RE: FictionalThing proposal added to Web Schemas wiki

Thanks Mo!

That's exactly the central edge case (oops): "what about real people appearing 'as themselves' in a fictional work? The person themselves is as real as you or I, but the events in which they participate are fictional"

Or - what about where the events & people are all real, but there are several versions of each? In the end you come back to the central problem, "who says?" or "where does it say"?

<indecs> [1] and CIDOC-CRM [2], and schemas based on them, both deal with this by simply adding explicit provenance, and allowing person, thing & event as subject (e.g. in LIDO [3] or ONIX [4])...

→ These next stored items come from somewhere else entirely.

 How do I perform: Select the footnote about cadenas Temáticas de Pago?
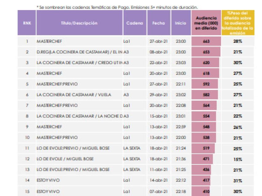click(x=117, y=7)
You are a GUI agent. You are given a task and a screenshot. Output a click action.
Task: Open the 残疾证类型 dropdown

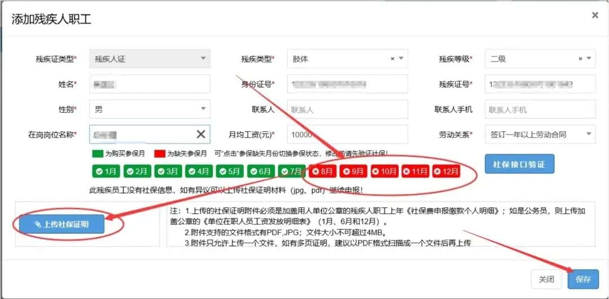(149, 59)
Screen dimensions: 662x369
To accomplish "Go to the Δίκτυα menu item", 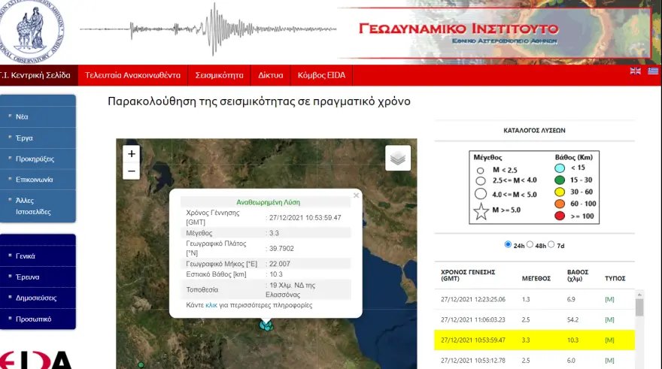I will tap(270, 75).
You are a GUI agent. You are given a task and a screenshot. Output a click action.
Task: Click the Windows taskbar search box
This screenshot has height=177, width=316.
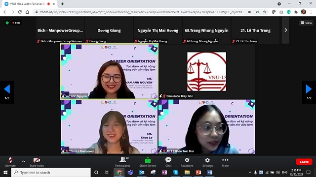(x=51, y=173)
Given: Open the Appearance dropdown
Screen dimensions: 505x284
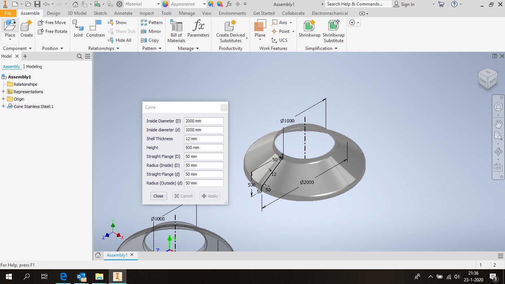Looking at the screenshot, I should pos(204,4).
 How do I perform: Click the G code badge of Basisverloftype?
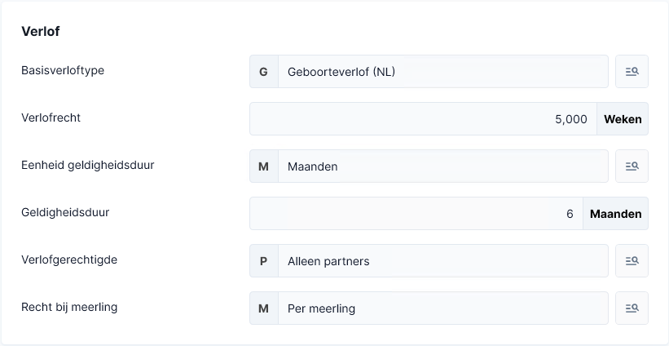(x=264, y=71)
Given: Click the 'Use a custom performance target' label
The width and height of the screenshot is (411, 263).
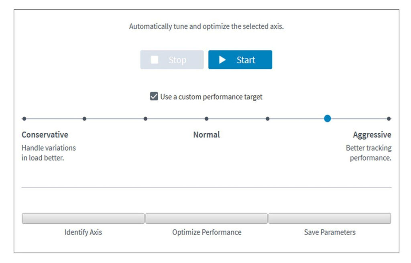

[1] http://www.doi.org/topics/indecs/indecs_framework_2000.pdf
[2] www.cidoc-crm.org/
[3] http://www.lido-schema.org/schema/v1.0/lido-v1.0-schema-listing.html
[4] http://www.editeur.org/83/Overview/ 

-----Original Message-----
From: Mo McRoberts [mailto:Mo.McRoberts@bbc.co.uk] 
Sent: 19 February 2013 15:07
To: LeVan,Ralph
Cc: Ed Summers; Wallis,Richard; Michael Hopwood; Dawson, Laura; Martin Hepp; Thad Guidry; Web Schemas TF; Gregg Kellogg
Subject: Re: FictionalThing proposal added to Web Schemas wiki

As I understand it, the BBC's internal archive classification scheme wrestled with precisely this issue - in the end it settled on 'people', 'fictional people' and 'religious entities', with some fairly clear guidelines about what to do if there was doubt about which of latter two somewhere should sit (and all three were considered mutually exclusive). At least then the consumer of the data can deal with the information as it sees fit.